È stato pubblicato sul sito del Ministero delle Infrastrutture e dei Trasporti il Decreto direttoriale n. 98 del 3 marzo 2026, adottato dalla Direzione generale per la motorizzazione del Dipartimento per i trasporti e la navigazione. Il provvedimento disciplina i requisiti costruttivi e funzionali delle macchine operatrici utilizzate per la manutenzione delle strade e idonee anche alla raccolta e allo scarico dei rifiuti solidi urbani, con l’obiettivo di adeguare la normativa tecnica alle nuove esigenze operative del settore dei servizi pubblici locali.

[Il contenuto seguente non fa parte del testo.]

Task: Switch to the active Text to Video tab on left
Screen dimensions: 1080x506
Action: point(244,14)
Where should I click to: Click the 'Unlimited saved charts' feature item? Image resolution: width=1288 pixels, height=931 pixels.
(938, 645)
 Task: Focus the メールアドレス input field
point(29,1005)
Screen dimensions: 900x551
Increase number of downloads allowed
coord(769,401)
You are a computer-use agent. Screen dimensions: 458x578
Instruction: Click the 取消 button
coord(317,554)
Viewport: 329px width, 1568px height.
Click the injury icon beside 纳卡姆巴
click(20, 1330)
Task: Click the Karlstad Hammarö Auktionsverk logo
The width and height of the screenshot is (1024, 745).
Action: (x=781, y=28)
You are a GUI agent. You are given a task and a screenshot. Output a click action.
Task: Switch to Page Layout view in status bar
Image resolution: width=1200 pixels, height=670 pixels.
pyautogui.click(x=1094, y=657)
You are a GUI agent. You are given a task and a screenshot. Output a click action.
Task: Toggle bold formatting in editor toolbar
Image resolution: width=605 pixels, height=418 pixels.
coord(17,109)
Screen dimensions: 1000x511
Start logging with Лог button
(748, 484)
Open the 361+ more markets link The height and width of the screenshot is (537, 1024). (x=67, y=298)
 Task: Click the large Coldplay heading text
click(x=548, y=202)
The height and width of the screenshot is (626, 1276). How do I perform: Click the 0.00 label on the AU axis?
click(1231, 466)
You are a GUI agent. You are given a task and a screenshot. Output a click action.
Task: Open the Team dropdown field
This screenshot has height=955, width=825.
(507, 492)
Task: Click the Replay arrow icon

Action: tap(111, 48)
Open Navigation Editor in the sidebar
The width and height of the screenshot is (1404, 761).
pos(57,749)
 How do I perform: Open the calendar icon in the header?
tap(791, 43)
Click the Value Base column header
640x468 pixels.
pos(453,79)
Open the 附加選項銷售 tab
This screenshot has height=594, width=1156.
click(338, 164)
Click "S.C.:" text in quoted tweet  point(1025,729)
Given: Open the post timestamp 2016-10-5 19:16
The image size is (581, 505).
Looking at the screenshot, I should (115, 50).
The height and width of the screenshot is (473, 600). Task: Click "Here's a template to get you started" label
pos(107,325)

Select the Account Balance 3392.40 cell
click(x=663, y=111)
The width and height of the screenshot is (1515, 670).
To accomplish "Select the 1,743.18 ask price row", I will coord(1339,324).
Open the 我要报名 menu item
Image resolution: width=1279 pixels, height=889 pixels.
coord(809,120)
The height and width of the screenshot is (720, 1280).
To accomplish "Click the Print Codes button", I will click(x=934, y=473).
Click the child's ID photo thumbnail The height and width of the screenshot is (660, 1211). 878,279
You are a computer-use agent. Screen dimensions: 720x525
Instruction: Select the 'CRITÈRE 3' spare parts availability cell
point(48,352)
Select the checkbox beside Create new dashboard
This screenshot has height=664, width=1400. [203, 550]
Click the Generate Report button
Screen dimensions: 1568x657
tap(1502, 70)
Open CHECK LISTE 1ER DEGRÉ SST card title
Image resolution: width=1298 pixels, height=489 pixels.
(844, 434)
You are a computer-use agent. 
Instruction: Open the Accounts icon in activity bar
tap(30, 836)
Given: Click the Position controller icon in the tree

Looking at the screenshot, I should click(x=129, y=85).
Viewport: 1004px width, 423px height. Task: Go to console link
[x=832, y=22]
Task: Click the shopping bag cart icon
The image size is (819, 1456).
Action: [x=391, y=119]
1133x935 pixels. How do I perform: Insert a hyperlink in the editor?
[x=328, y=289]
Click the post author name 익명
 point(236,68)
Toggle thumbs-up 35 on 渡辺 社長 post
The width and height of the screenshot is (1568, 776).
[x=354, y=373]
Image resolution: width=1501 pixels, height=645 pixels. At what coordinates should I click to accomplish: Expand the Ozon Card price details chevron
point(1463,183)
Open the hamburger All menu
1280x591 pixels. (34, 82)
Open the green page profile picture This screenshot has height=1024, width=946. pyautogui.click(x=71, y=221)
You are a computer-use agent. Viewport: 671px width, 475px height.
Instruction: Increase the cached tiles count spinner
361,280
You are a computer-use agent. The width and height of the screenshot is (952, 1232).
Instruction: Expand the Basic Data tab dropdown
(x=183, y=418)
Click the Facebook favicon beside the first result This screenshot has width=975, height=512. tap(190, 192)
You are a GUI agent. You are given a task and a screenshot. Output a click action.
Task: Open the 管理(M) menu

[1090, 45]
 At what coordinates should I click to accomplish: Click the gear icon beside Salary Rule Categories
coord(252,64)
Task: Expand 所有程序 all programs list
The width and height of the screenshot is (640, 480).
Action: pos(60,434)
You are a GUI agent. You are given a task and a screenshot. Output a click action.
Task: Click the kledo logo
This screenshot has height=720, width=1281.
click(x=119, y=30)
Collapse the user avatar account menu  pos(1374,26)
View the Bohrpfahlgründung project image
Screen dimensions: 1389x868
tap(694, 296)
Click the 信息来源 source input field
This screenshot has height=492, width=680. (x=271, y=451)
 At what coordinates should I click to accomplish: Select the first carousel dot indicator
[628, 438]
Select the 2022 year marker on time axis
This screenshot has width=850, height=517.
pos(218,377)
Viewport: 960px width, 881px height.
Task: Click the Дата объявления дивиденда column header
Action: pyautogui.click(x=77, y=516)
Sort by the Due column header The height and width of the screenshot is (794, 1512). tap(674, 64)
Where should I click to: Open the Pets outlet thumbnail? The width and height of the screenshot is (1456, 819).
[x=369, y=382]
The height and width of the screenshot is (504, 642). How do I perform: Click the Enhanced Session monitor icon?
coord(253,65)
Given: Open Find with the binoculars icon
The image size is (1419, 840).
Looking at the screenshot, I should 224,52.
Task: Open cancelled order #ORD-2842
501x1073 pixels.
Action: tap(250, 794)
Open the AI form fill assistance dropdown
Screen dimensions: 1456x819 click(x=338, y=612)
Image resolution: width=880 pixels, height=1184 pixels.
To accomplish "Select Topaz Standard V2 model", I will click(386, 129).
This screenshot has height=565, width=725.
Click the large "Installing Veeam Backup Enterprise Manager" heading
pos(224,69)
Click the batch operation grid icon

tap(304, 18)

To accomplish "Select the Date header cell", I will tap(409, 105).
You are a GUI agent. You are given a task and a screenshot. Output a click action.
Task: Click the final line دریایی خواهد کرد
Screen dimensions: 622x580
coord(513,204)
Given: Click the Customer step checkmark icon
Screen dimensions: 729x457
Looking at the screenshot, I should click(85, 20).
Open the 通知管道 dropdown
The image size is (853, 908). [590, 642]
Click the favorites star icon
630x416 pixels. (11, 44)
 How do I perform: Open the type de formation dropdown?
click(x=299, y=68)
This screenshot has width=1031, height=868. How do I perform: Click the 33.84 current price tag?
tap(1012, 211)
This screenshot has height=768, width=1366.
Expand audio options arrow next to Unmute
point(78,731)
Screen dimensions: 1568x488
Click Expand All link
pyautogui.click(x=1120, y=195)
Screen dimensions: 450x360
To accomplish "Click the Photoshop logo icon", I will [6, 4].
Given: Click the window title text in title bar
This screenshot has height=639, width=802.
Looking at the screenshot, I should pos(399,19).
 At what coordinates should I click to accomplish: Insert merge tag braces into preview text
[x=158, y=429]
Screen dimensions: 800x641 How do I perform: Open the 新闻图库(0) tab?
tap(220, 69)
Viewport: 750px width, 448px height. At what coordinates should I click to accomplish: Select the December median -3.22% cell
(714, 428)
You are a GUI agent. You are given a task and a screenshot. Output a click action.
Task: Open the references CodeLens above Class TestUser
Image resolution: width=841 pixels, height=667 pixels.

Il decreto si inserisce nel quadro normativo definito dal decreto legislativo 30 aprile 1992, n. 285 (Codice della strada) e dal relativo regolamento di esecuzione, nonché dalle disposizioni europee in materia di omologazione dei veicoli contenute nel regolamento (UE) 2018/858. L’intervento normativo nasce dall’esigenza di aggiornare la disciplina delle macchine operatrici utilizzate nei servizi di manutenzione stradale e di gestione dei rifiuti urbani, riconoscendo la crescente diffusione di veicoli multifunzione dotati di moduli operativi destinati a più attività di servizio pubblico.
Il provvedimento definisce innanzitutto l’ambito di applicazione e le principali definizioni relative alle macchine operatrici interessate. In particolare, per manutenzione delle stradesi intendono le attrezzature installate sui veicoli per operazioni quali lavaggio e sanificazione delle superfici stradali, utilizzo di moduli idrici con pompe e diffusori d’acqua, impiego di lance idropulitrici e sistemi di aspirazione e disinfezione dei contenitori dei rifiuti. Per la raccolta dei rifiuti solidi urbani vengono invece considerate attrezzature quali vasche di raccolta, mini-compattatori e costipatori utilizzati nelle attività di raccolta porta a porta, in particolare nei centri urbani caratterizzati da strade di dimensioni ridotte.
Il decreto stabilisce inoltre che le macchine operatrici dotate di carrozzeria permanente e moduli operativi per la manutenzione delle strade e per la raccolta dei rifiuti urbani, con massa complessiva superiore a 3,5 tonnellate e non superiore a 7,5 tonnellate, devono rispettare le caratteristiche tecniche previste per i veicoli della categoria internazionale N2. Ai fini della circolazione stradale tali mezzi sono classificati come macchine operatrici ai sensi dell’articolo 58 del Codice della strada e non possono superare la velocità massima di 40 km/h, anche mediante l’adozione di limitatori di velocità.
Ulteriori disposizioni riguardano le modalità di immatricolazione e revisione periodicadei veicoli interessati. In particolare, i veicoli della categoria N2 attrezzati con moduli operativi per la manutenzione delle strade possono essere immatricolati come macchine operatrici previo accertamento dei requisiti tecnici di idoneità alla circolazione. Il decreto prevede inoltre che tali macchine operatrici siano sottoposte alla revisione periodica secondo le tempistiche e le regole applicabili ai veicoli della medesima categoria internazionale N2.